Material for this exercise -
● ● ● ● ● ● ●

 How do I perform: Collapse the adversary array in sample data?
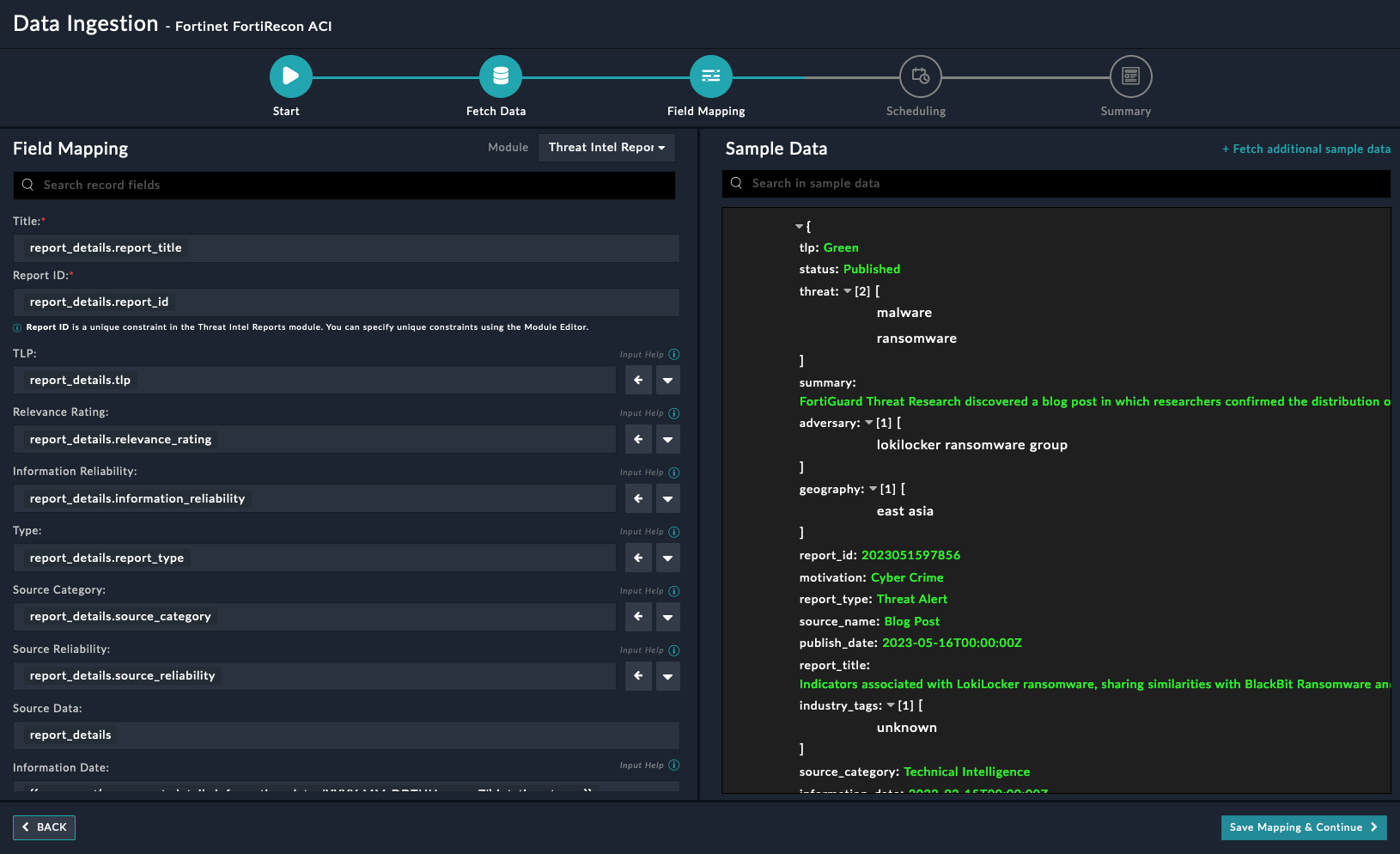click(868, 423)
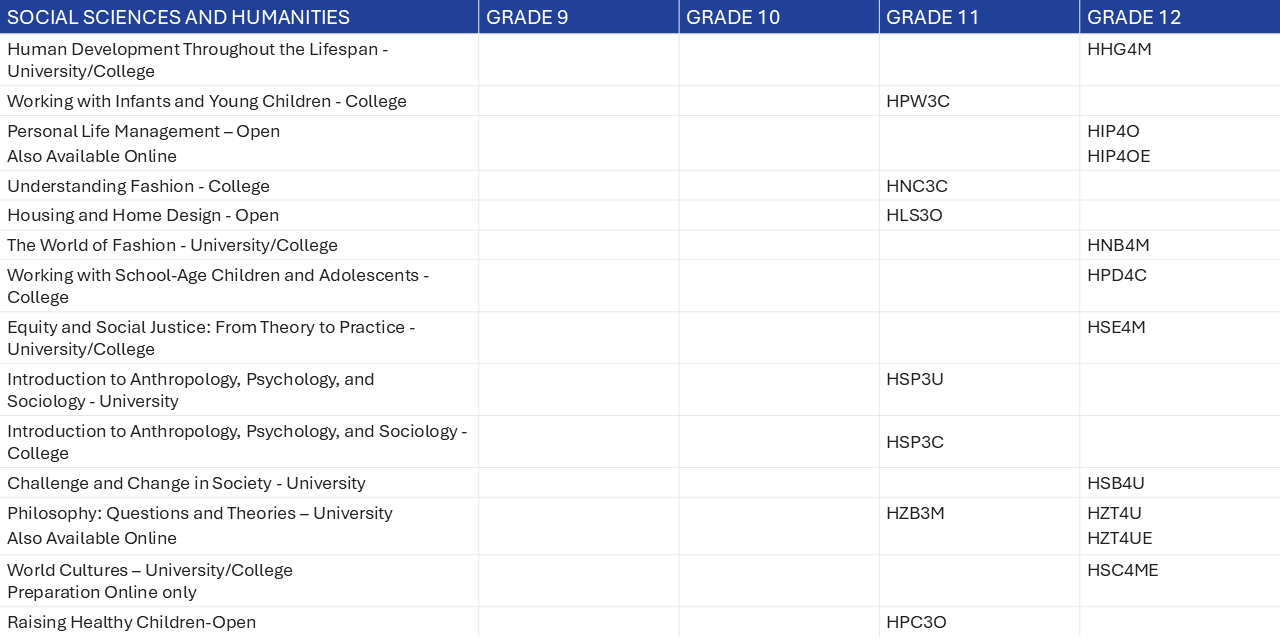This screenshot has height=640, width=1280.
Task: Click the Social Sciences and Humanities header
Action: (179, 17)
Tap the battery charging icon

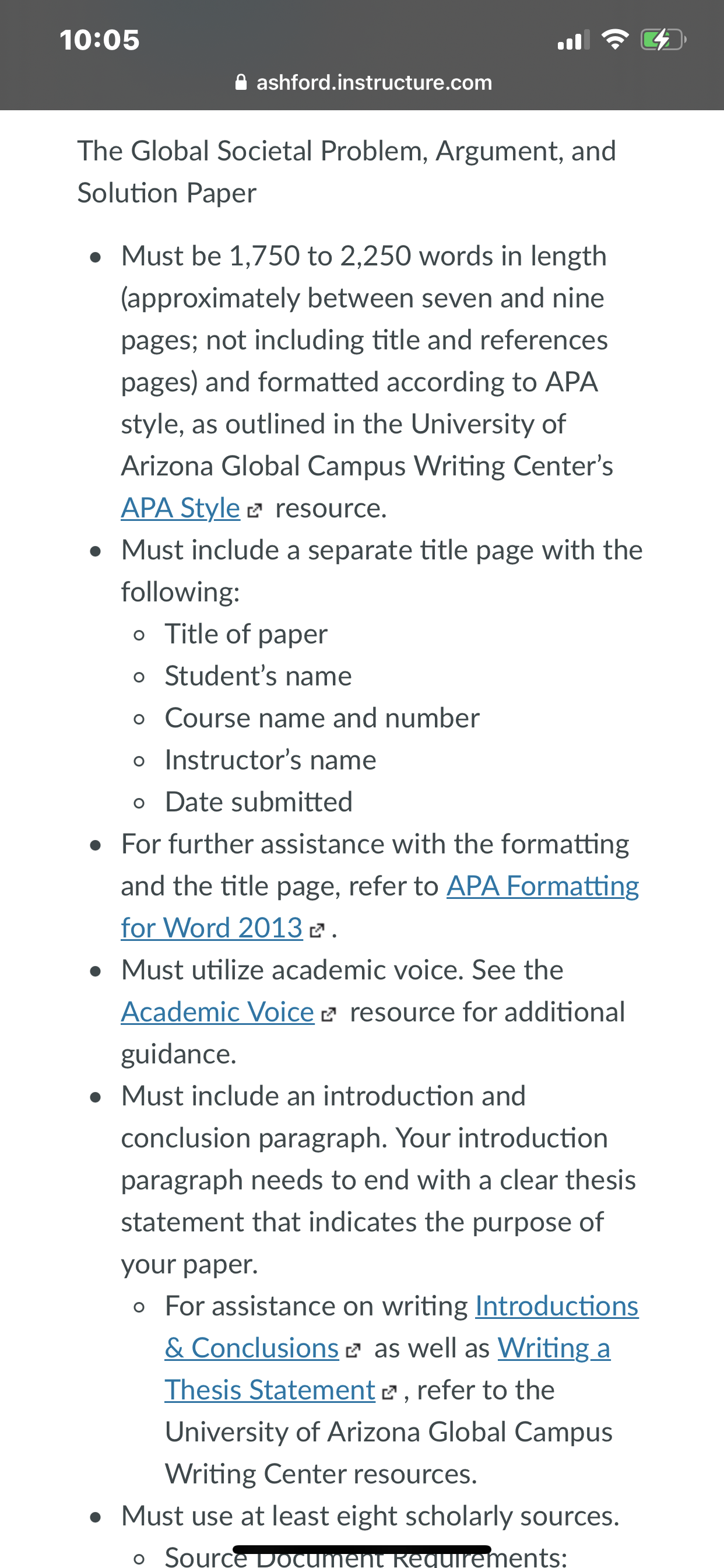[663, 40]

● ● ● ● ● ● ●

Directions -
This calls for an exact copy of all the entries above, with the pictures omitted.

Result of the task -
 How do I perform: Collapse the adversary array in sample data?
click(868, 423)
This screenshot has height=640, width=1280.
Task: Click the Social Sciences and Humanities header
Action: (179, 17)
Tap the battery charging icon

[663, 40]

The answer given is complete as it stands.